New movies from Spike Lee (“BlacKkKlansman”), Jean-Luc Godard (“The Image Book”) and Oscar-winning “Ida” director Pawel Pawlikowski (“Cold War”) are in competition at this year’s Cannes Film Fest.
They join the previously announced Solo: A Star Wars Story, making for a lineup that’s considerably less Hollywood starry than in years past.
In general, US films are few and far between.
It Follows director David Robert Mitchell will present his thriller Under the Silver Lake.
Egyptian-made “Yomeddine” was directed by NYU Tisch graduate A.B. Shawky.
and Brazilian director Joe Penna (whose English-language “Arctic” will bow in the Midnight section) resides in Los Angeles.
At the press conference in Paris, artistic director Thierry Frémaux explained that his programming team deliberately selected work by lesser-known and in some cases unheard-of directors.
Absences include a number of “the usual suspects” — established directors such as Nuri Bilge Ceylan and Mike Leigh to whom Cannes typically invites high-profile spots for each new film.
Also missing is Naomi Kawase from a lineup that is otherwise heavy with Asian directors, including a pair of Iranians: Jafar Panahi with “Three Faces” and Asghar Farhadi, who made opening-night selection “Everybody Knows” (starring Penélope Cruz and Javier Bardem) in Spain.

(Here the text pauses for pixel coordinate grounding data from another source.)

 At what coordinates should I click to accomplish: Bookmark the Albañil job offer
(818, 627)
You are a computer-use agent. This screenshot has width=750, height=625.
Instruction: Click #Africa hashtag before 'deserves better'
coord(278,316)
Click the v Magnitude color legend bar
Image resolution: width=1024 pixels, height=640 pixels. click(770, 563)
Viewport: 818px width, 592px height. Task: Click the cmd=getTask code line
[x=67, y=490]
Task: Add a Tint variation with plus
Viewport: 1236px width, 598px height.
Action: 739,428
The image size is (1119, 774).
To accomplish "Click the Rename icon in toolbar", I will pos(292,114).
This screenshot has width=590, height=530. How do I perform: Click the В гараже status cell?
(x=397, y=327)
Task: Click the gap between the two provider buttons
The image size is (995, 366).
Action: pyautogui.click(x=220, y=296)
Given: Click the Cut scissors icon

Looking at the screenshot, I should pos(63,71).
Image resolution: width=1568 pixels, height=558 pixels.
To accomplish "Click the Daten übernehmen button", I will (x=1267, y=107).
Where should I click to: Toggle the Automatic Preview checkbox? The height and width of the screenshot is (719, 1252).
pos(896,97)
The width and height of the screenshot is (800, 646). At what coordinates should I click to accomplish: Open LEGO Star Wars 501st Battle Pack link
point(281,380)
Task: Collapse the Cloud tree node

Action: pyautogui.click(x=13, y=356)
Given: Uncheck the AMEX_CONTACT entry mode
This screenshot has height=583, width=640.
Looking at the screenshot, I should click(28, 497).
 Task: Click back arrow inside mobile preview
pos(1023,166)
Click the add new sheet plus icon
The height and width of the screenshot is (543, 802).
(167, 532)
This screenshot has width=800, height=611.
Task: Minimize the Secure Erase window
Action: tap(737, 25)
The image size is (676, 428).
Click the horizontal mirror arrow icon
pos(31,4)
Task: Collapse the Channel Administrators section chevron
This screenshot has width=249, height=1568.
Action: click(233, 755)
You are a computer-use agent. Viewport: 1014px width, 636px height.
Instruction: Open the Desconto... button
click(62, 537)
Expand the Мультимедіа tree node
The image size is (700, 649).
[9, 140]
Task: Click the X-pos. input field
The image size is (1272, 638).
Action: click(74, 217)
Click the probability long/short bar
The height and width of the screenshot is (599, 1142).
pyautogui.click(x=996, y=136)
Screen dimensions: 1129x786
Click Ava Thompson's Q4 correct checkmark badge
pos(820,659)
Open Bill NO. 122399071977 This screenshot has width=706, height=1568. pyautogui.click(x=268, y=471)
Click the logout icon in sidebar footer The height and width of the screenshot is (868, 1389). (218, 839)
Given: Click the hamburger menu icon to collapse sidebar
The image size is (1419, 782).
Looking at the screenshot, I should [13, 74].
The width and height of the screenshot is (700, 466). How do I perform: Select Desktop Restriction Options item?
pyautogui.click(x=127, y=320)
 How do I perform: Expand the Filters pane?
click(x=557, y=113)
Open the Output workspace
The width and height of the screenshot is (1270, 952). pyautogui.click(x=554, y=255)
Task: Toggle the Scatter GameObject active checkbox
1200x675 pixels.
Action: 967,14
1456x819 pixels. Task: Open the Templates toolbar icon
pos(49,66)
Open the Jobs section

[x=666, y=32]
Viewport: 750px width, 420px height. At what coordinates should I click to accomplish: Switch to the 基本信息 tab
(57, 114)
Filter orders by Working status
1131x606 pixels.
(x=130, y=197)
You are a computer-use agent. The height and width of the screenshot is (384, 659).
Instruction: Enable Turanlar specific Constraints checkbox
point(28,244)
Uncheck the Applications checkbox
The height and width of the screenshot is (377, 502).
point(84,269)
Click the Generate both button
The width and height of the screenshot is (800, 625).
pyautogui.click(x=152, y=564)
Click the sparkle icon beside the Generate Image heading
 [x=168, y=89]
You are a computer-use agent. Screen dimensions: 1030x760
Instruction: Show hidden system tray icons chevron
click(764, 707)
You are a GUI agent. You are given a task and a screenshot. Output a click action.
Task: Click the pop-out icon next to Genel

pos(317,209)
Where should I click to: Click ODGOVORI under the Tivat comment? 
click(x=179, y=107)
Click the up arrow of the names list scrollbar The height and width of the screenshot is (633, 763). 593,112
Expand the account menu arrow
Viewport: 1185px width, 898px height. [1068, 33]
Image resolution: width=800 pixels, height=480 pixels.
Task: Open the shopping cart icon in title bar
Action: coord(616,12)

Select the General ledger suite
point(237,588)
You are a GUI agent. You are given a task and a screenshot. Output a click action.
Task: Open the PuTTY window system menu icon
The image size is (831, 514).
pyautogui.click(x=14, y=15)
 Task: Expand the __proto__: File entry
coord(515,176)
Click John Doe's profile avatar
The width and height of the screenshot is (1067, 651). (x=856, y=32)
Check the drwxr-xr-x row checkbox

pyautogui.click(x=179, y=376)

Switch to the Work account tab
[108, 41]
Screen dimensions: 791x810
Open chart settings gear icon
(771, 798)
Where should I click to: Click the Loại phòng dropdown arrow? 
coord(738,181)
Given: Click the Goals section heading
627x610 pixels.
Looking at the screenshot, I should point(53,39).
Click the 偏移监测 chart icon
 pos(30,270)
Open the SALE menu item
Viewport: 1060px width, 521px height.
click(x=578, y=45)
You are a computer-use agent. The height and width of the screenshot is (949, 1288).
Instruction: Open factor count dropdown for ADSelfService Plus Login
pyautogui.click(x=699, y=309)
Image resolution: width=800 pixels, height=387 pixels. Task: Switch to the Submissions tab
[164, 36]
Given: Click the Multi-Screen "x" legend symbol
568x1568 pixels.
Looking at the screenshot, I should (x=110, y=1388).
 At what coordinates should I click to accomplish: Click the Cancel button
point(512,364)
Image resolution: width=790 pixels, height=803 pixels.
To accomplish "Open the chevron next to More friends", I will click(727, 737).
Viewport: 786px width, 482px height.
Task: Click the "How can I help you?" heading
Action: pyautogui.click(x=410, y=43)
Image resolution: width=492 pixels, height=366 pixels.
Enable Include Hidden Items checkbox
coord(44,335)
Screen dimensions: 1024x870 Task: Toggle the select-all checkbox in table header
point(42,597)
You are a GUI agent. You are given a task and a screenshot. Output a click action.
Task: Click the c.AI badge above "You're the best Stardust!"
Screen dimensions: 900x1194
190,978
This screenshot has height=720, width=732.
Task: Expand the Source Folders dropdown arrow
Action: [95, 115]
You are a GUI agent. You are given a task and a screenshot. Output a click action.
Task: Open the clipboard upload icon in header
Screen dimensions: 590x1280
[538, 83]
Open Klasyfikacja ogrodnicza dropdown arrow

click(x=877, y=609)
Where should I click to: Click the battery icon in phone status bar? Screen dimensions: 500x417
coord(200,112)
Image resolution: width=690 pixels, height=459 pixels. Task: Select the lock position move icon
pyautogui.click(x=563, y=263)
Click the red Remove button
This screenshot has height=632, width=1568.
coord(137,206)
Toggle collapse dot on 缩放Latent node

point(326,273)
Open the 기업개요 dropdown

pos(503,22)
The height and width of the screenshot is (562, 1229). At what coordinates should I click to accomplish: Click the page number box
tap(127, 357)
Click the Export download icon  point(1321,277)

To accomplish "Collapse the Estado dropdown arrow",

The competition program includes just three female filmmakers, prompting Frémaux to reiterate his position that “the films that were selected were chosen for their own intrinsic qualities,” not the gender of their directors. Acknowledging the importance of the #MeToo and #TimesUp movements, he said, “The world will never be the same again … and we will question our own practices about the gender parity” in salaries and jury representation, but stressed that “there will never be a selection with a positive discrimination for women.”
Cannes: Losing Power and Prestige?
Frémaux countered criticisms that the festival may be losing its power to attract high-profile films, suggesting that prize-winning directors Xavier Dolan and Jacques Audiard had not turned down a formal invitation to screen in Cannes, but rather, were still editing their respective films, “The Death and Life of John F. Donovan” and “The Sisters Brothers.”
He noted that American companies in particular can get nervous about how a film’s reception in Cannes can impact its awards and box office chances, admitting, “When you are on a strategy of a late fall release, Cannes might not be the ideal place to show a film.”